> **PROBLEM**:
Please repeat the records below exactly, but only from the line that contains "Click the Full" onward, ending with the last line.

> **SOURCE DATA**:
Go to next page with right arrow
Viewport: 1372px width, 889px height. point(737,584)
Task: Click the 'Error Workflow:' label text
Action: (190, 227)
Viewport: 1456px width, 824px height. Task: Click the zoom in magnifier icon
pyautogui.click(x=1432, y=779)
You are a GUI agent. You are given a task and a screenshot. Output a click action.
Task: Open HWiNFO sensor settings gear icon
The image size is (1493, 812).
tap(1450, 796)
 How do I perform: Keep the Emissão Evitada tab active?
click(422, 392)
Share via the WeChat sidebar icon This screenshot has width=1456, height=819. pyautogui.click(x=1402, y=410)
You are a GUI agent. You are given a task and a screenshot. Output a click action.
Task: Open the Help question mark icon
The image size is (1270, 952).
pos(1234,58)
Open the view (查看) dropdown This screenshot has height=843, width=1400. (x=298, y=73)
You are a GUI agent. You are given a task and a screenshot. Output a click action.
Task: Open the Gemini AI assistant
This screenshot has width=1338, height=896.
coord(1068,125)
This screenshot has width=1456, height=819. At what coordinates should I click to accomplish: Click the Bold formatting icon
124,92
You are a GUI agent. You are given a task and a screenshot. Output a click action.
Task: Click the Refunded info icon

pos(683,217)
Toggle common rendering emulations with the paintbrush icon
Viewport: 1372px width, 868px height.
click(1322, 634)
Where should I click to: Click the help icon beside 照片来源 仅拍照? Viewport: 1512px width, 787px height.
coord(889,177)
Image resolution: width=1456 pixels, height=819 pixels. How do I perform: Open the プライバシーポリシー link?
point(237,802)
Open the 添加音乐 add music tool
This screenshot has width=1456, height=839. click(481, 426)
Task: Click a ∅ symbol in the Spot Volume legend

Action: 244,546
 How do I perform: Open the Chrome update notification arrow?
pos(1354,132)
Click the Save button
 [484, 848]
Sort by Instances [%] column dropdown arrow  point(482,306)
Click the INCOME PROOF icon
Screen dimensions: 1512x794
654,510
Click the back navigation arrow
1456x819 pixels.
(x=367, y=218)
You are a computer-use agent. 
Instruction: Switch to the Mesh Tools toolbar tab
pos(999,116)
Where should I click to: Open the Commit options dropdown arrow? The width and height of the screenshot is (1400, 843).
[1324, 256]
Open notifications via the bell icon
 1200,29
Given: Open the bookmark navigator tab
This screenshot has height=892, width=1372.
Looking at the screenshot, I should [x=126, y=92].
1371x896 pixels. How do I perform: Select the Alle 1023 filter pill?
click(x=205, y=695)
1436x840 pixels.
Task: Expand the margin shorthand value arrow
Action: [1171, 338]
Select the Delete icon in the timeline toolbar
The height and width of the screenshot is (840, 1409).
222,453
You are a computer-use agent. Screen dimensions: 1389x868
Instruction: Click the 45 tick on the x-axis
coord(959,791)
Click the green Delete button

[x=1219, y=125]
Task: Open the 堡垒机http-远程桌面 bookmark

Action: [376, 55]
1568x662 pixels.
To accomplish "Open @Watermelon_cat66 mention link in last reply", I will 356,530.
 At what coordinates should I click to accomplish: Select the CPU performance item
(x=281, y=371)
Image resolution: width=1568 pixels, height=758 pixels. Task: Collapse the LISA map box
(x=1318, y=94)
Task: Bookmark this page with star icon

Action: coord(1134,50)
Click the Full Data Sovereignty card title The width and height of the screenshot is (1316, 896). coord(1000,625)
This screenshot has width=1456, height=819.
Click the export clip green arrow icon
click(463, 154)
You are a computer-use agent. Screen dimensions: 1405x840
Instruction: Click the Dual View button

> **SOLUTION TO THIS TASK**:
Click the Full Data Sovereignty card title The width and height of the screenshot is (1316, 896). coord(1000,625)
This screenshot has width=1456, height=819.
Click the export clip green arrow icon
click(463, 154)
You are a computer-use agent. Screen dimensions: 1405x840
Instruction: Click the Dual View button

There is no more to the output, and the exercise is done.